Freight gives up 4,700 spare paths to create extra capacity

RAILFREIGHT companies have given up almost 50% of their timetabled (but unused) weekly paths as part of an industry-wide initiative to create extra capacity on the national network.

The decline of traditional freight traffic has freed thousands of train paths across the country, some of which will be used to reduce congestion, while others will allow new passenger and freight trains to run – especially intermodal traffic, which continues to grow in importance. On May 6, 2015, Freightliner No. 66419, still carrying vestiges of its former DRS livery, weaves onto the Great Eastern Main Line at Stratford – one of the busiest locations on the national network. BEN JONES

A major timetable reorganisation is now being implemented by Network Rail and operators that should open up more slots for passenger and freight trains or reduce congestion without requiring any further investment in new infrastructure.
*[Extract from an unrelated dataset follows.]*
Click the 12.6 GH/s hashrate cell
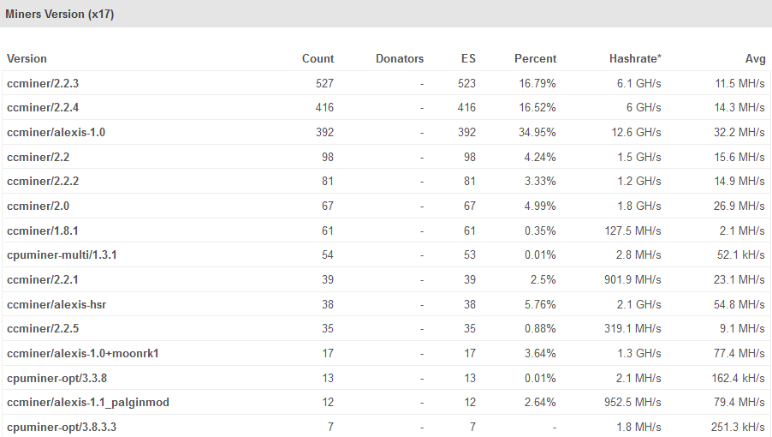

A total of 4,702 allocated weekly ‘paths’ – the slots a freight train has on the railway and in the timetable – have been relinquished without reducing the number of freight trains operating.

NR and the operators point to several factors that have created this opportunity, including the steep decline in coal traffic over the last two years, along with reductions in iron and steel traffic moved by rail, plus more efficient operation by freight operators running longer, heavier and fuller trains.